### Trecho selecionado
# # #
Cláusula de 180 dias das construtoras é ilegal
As construtoras colocam nos contratos as chamadas cláusulas de tolerância, que inicialmente eram de 90 dias, passaram para 120 e hoje a maioria já trabalha com 180 dias. Cabe a pergunta: é legal esta cláusula, à luz do direito do consumidor?
Graças às políticas
de facilitação do crédito, especialmente as voltadas para a
aquisição da casa própria, milhões de brasileiros, nos últimos
anos, tem firmado contratos de promessas de compra e venda com
construtoras por todo o Brasil. Boa parte desses ajustes dizem
respeito à aquisição de imóveis “na planta”, onde o
consumidor adquire uma expectativa de direitos, qual seja a de vir a
ser dono de uma ou mais unidades imobiliárias a serem construídas
naquele empreendimento.
Esses contratos, que são de adesão, prevêem um plano de pagamento do imóvel, pelo consumidor, com datas certas e pré-determinadas, sob pena de sanções contratuais, como multa, juros e até a rescisão do contrato com perda de parte do que tenha sido pago. Do outro lado, prevê a obrigação da incorporadora/construtora construir o imóvel e entregá-lo em prazo igualmente pré-determinado. Não obstante essa pré-determinação, porém, as construtoras colocam nos contratos as chamadas cláusulas de tolerância, que inicialmente eram de 90 dias, passaram para 120 e hoje a maioria já trabalha com 180 dias. Cabe a pergunta, é legal esta cláusula, à luz do direito do consumidor?
A resposta é não! O
direito do consumidor tem entre os seus princípios o do equilíbrio
das relações de consumo, da equidade, a se refletir na
bilateralidade dos contratos de consumo. Ou seja, isso quer dizer que
a relação de consumo tem que ser equilibrada, na sua balança de
prestações e contra-prestações, não podendo pender com a
desigualdade de benefícios para uma das partes. Neste sentido o art.
# # #
### Dados exibidos
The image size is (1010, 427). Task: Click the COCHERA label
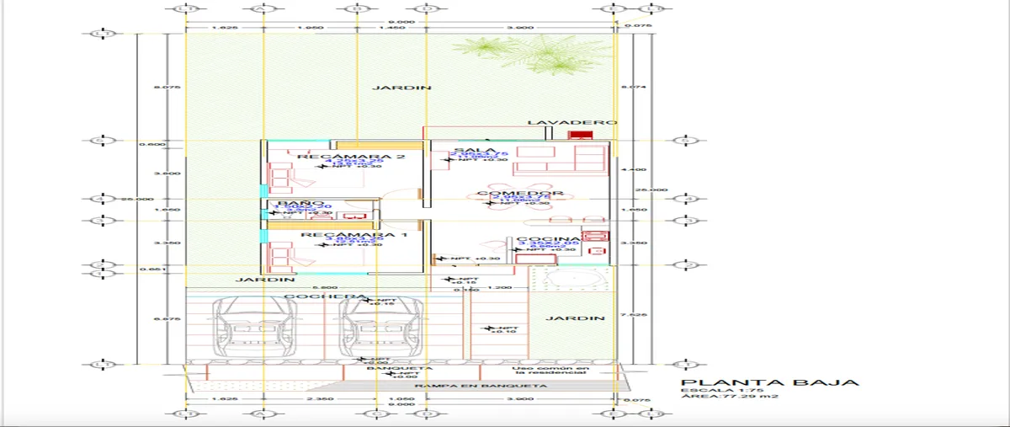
# # #
### Tarefas
• A. Reproduza todo o trecho do texto sobre a cláusula de 180 dias que vai de "A resposta é" até "sentido o art.", trocando "equilíbrio" por "harmonia".
• B. Dê sequência ao texto sobre a cláusula de 180 dias a partir do ponto em que ele para.

### Respostas por tarefa
• A.
A resposta é não! O
direito do consumidor tem entre os seus princípios o do harmonia
das relações de consumo, da equidade, a se refletir na
bilateralidade dos contratos de consumo. Ou seja, isso quer dizer que
a relação de consumo tem que ser equilibrada, na sua balança de
prestações e contra-prestações, não podendo pender com a
desigualdade de benefícios para uma das partes. Neste sentido o art.

• B.
51, IV do CDC:
Art.
51 - São nulas de pleno direito, entre outras, as cláusulas
contratuais relativas ao fornecimento de produtos ou serviços que:
I – impossibilitem, exonerem ou atenuem a responsabilidade do fornecedor por vícios de qualquer natureza dos produtos e serviços ou implique em renúncia ou disposição de direitos. (...);
III – transfiram a responsabilidade a terceiros;
IV – estabeleçam prestações consideradas iníquas, abusivas, que coloquem o consumidor em desvantagem exagerada, ou sejam incompatíveis com a boa-fé ou a equidade;
Vale também a lição de Felipe Peixoto Braga Netto:
“Serão inválidas as disposições que ponham em desequilíbrio a equivalência entre as partes. Se o contrato situa o consumidor em situação inferior, com nítidas desvantagens, tal contrato poderá ter a sua validade judicialmente questionada, ou, em sendo possível, ter apenas a cláusula que fere o equilíbrio afastada”. (Felipe Peixoto Braga Netto, in Manual de Direito do Consumidor, Salvador: Edições Juspodivm, 2009)
Por outro lado o
Superior Tribunal de Justiça recentemente
reconheceu a:
“imposição
de um novo paradigma de boa-fé objetiva, equidade contratual e
proibição da vantagem excessiva nos contratos de consumo (art. 51,
IV)” (STJ, REsp.437.607, rel. Min. Hélio Quáglia Barbosa, 4ª T.,
j. 15/05/07, DJ 04/06/07).
Qualquer cláusula em
contrato de consumo igualmente não pode ofender os princípios
constitucionais da razoabilidade e proporcionalidade:
“NÃO
PODE A ESTIPULAÇÃO CONTRATUAL OFENDER O PRINCÍPIO DA
RAZOABILIDADE, E SE O FAZ, COMETE A ABUSIVIDADE VEDADA PELO ART. 51,
IV, DO CÓDIGO DE DEFESA DO CONSUMIDOR. ANOTE-SE QUE A REGRA
PROTETIVA, EXPRESSAMENTE, REFERE-SE A UMA DESVANTAGEM EXAGERADA DO
CONSUMIDOR, E AINDA, COM OBRIGAÇÕES INCOMPATÍVEIS COM A BOA-FÉ E
A EQUIDADE” (STJ, RESP 158,728, REL. MIN. CARLOS ALBERTO MENEZES
DIREITO, 3ª T., J. 16/03/99, P.DJ 17/05/99)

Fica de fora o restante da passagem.